◆ Given task:
Return each line of the records below that contains the string "icon", treating uppercase and lowercase as distinct.

◆ Records for processing:

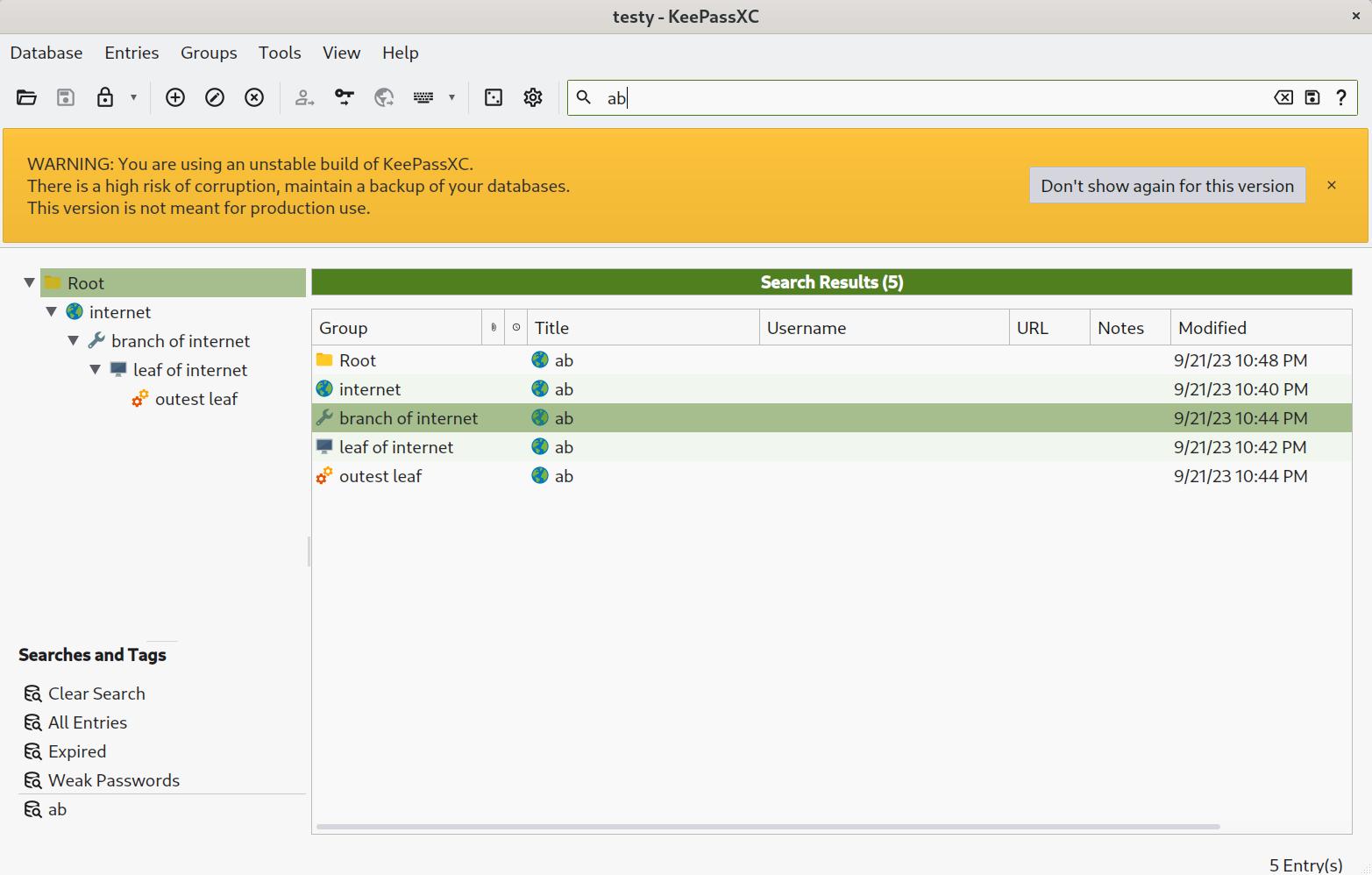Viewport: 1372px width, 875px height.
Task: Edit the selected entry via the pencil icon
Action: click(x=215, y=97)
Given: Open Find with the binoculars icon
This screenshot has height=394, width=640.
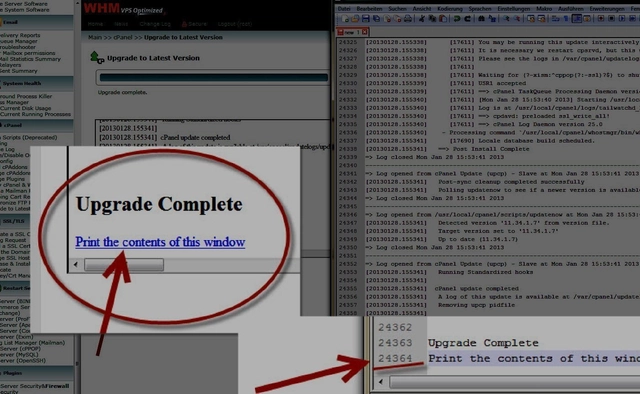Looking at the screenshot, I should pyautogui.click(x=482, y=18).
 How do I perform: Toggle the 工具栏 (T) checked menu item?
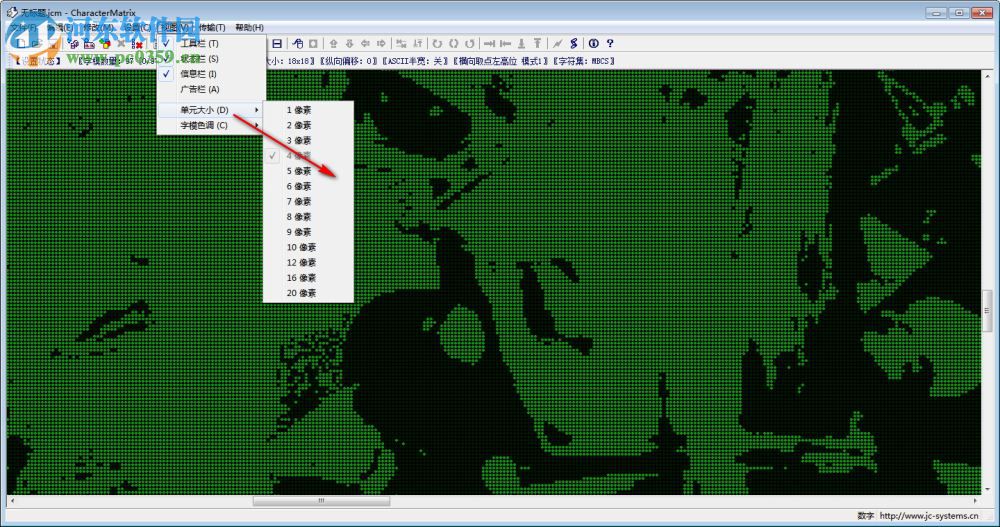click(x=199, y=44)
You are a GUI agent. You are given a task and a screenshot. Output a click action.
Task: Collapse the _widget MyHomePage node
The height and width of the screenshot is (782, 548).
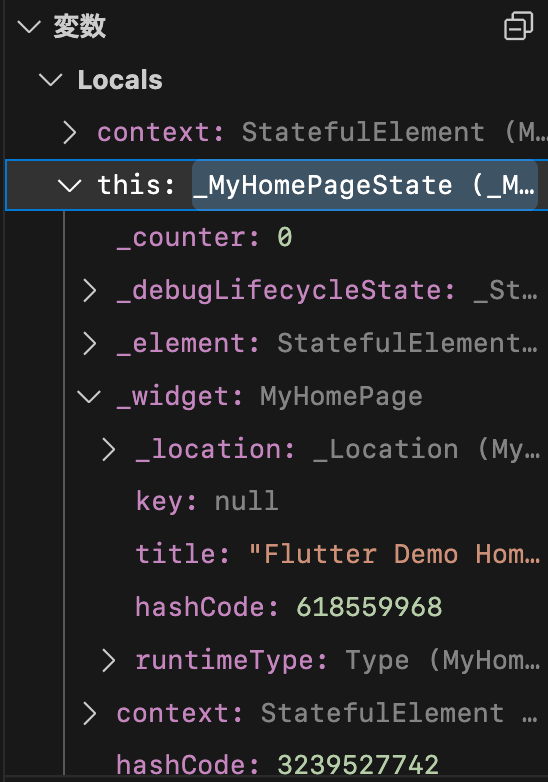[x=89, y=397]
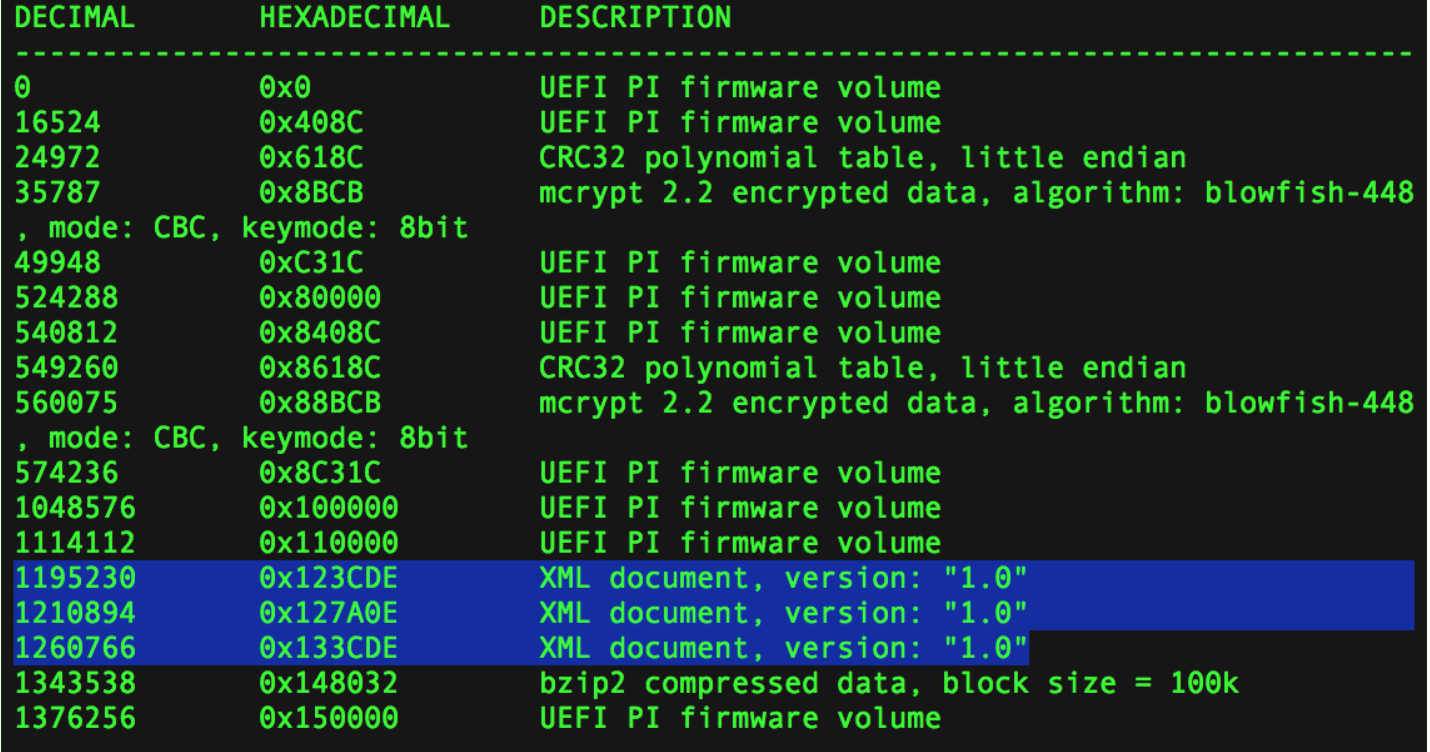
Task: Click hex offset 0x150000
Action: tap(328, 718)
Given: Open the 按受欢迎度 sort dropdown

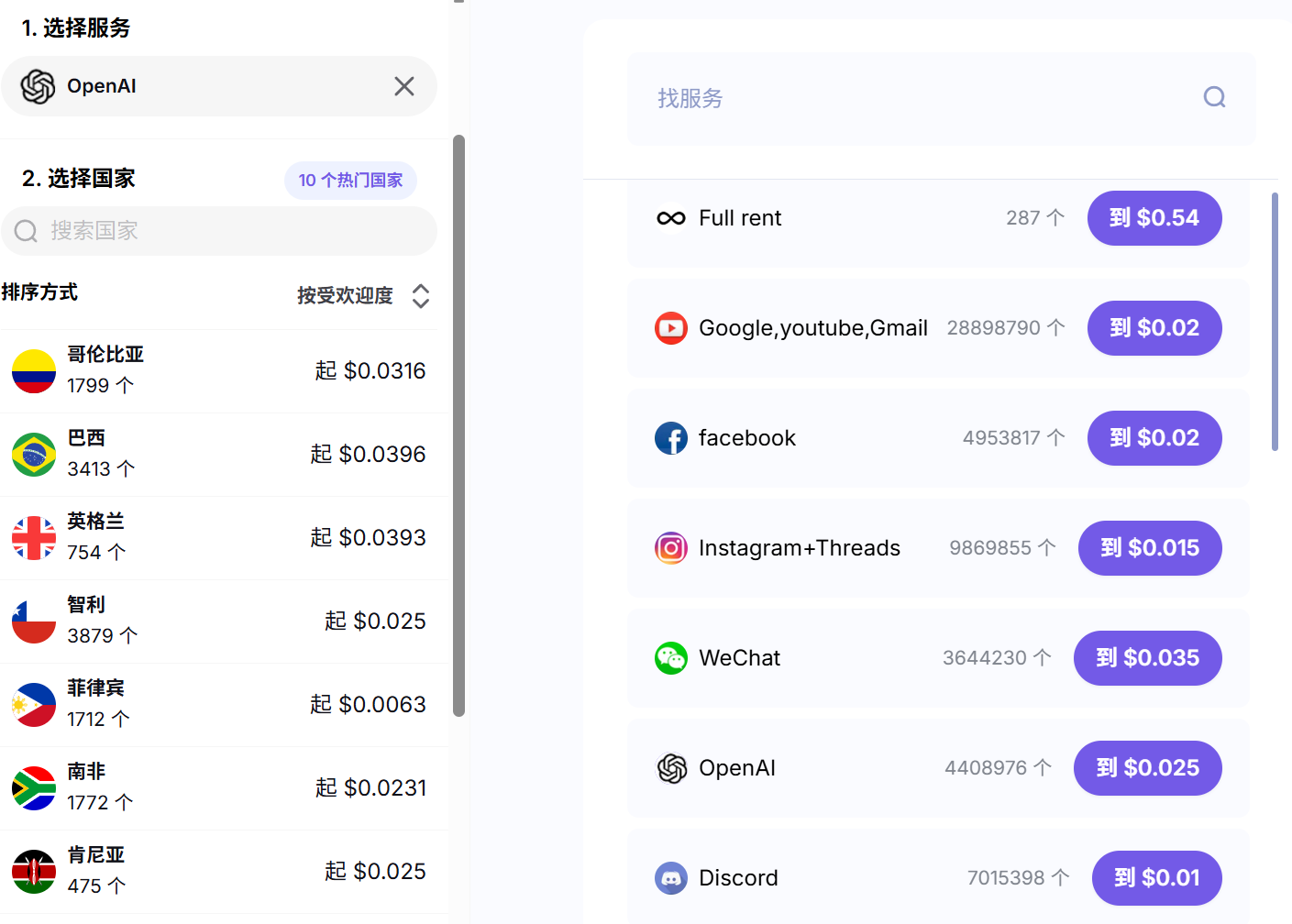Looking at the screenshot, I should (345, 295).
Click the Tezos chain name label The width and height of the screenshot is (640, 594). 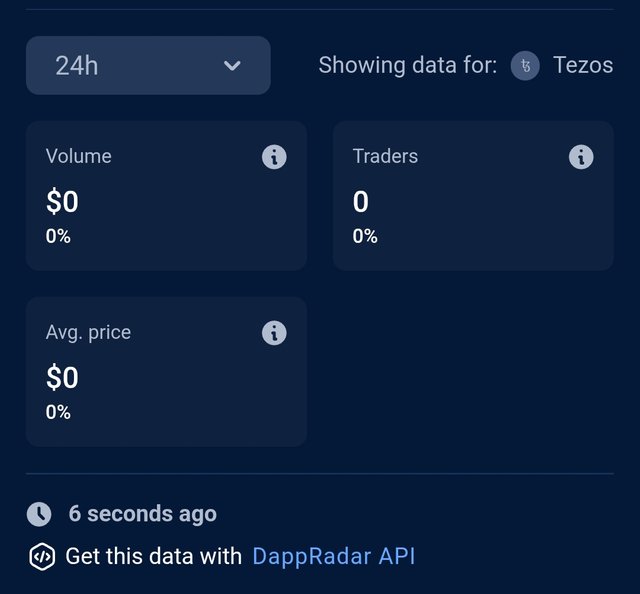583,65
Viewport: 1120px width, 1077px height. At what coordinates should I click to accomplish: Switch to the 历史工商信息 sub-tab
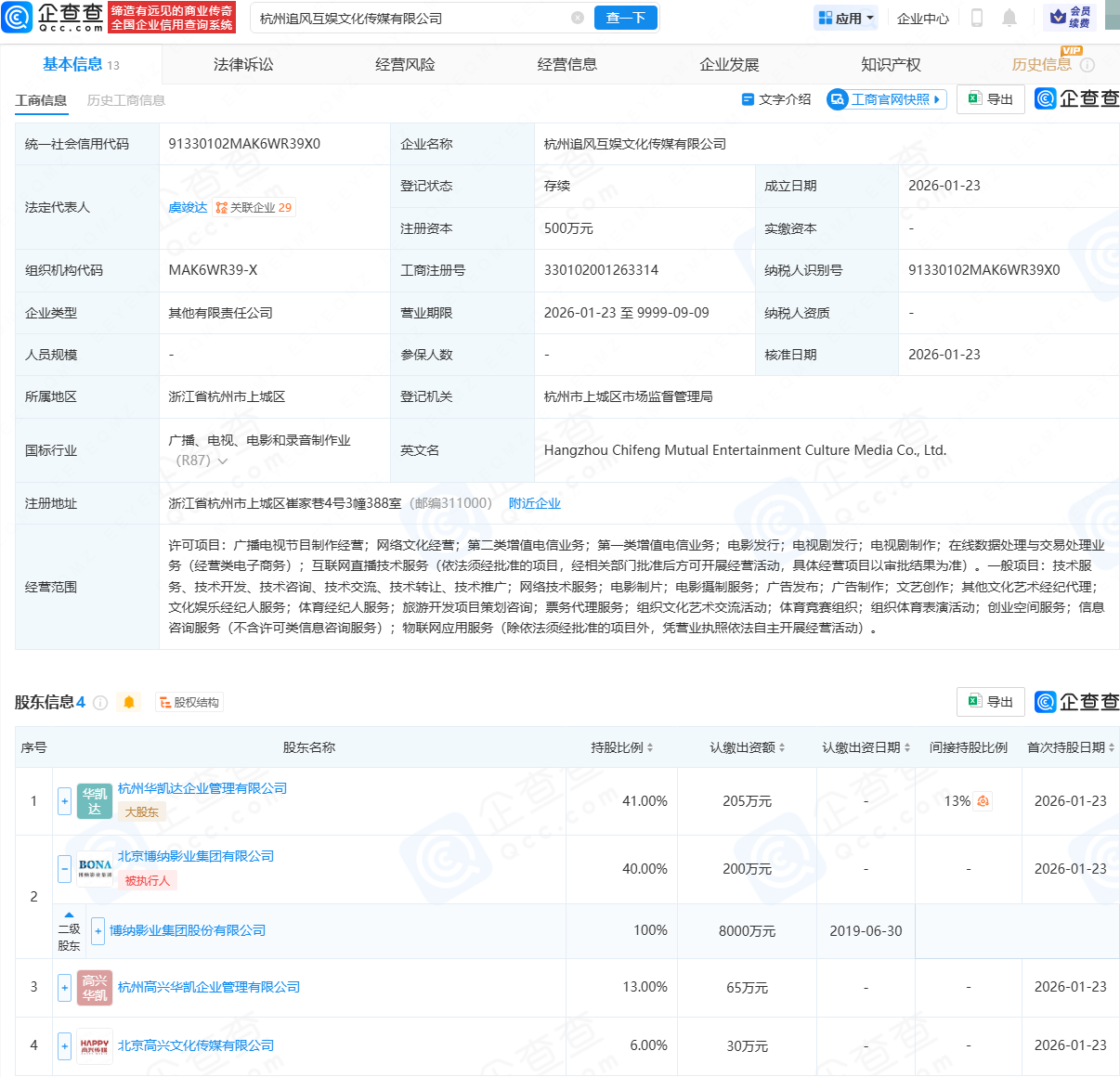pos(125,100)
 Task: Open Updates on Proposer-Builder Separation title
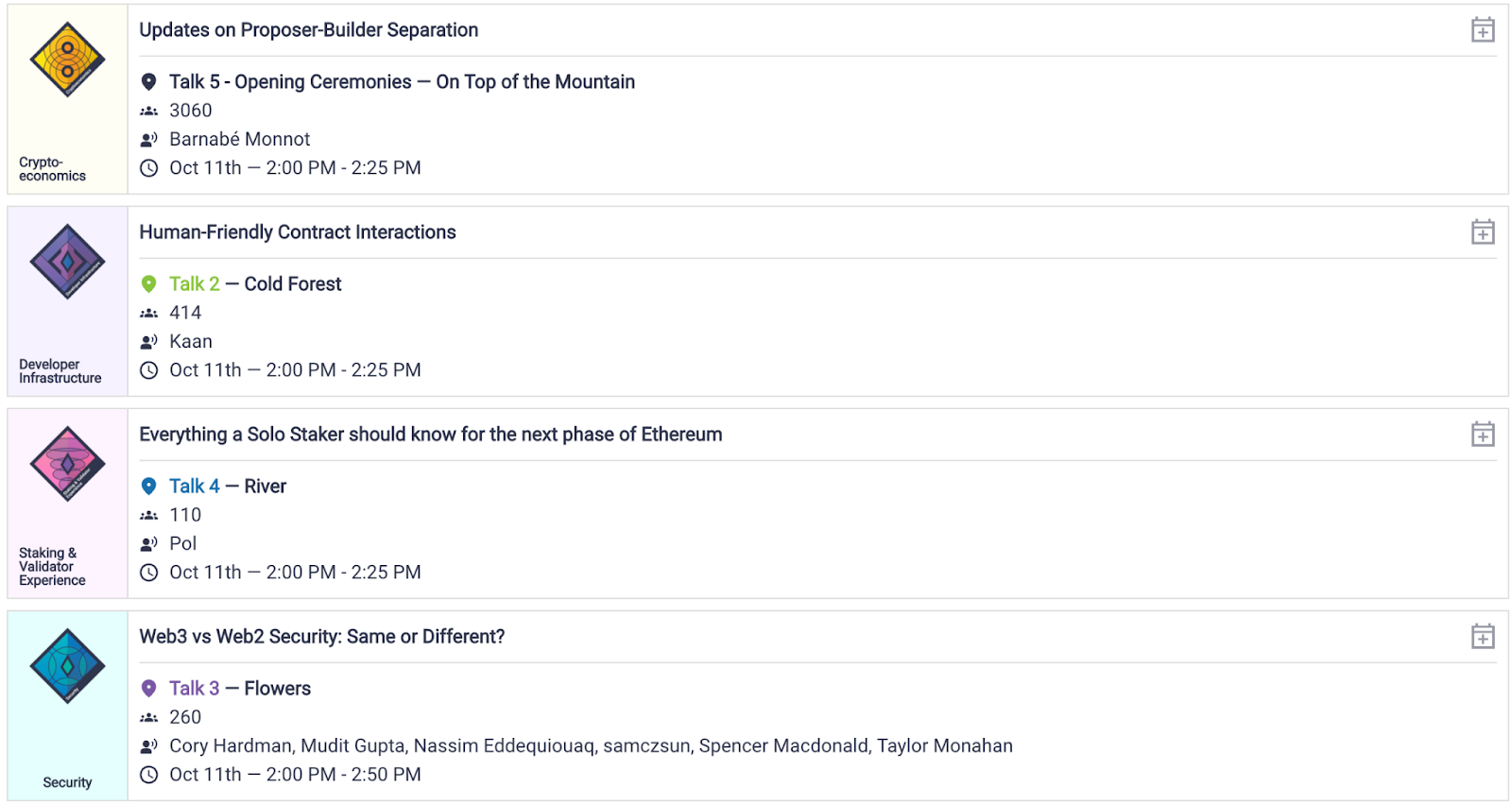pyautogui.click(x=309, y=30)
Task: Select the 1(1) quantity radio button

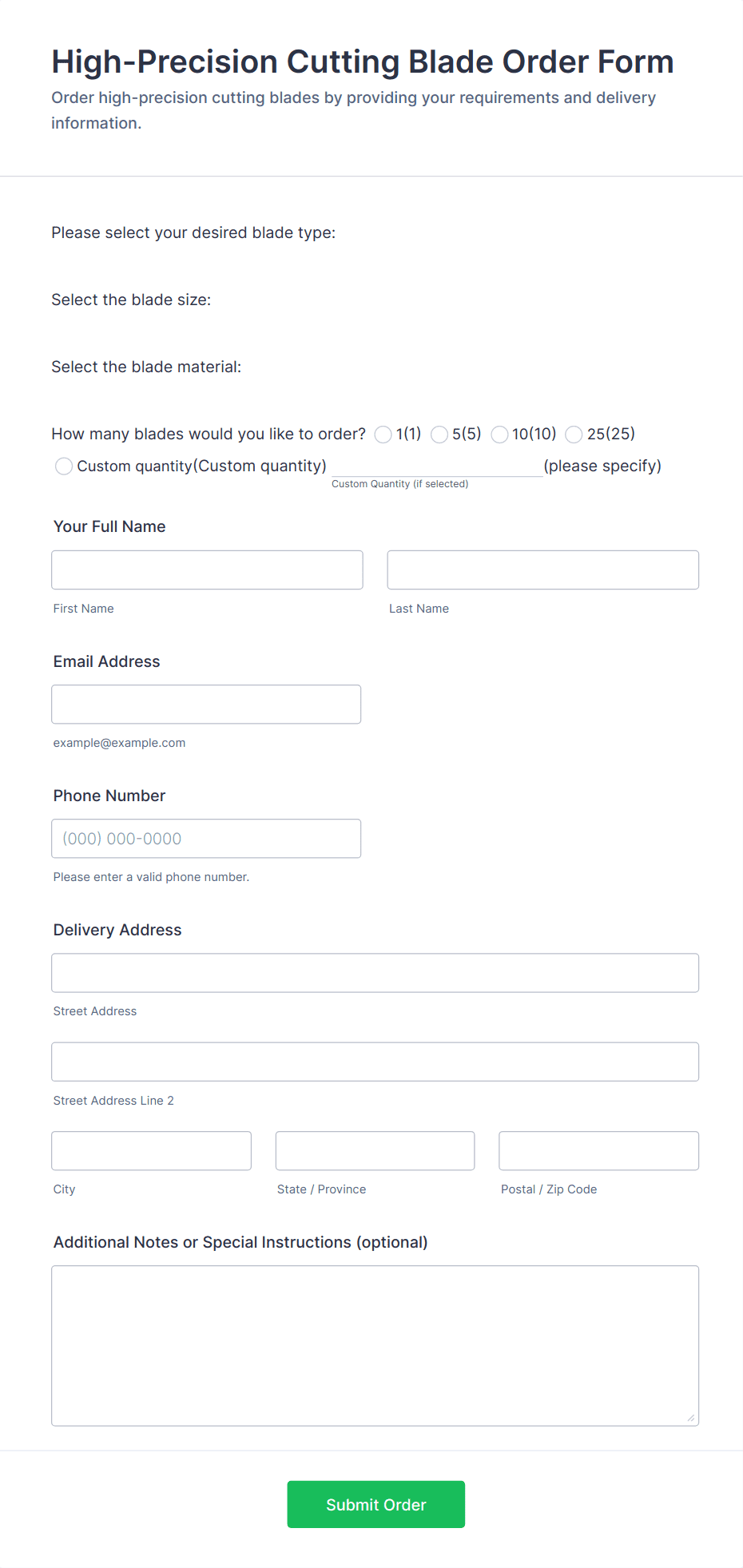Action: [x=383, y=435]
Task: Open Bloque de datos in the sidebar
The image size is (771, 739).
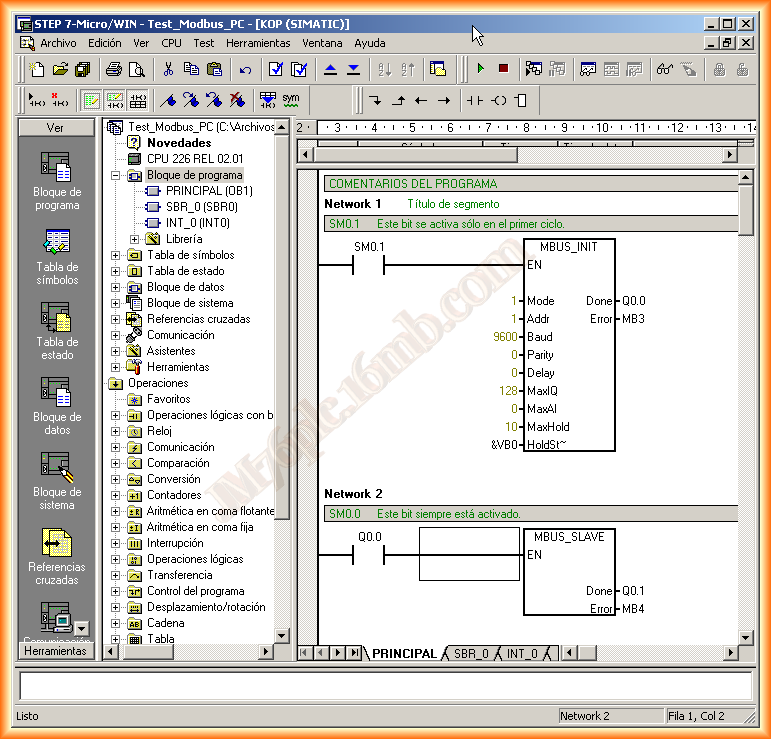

◆ Exercise answer:
Task: Edit the selected entry via the pencil icon
Given: Open Find with the binoculars icon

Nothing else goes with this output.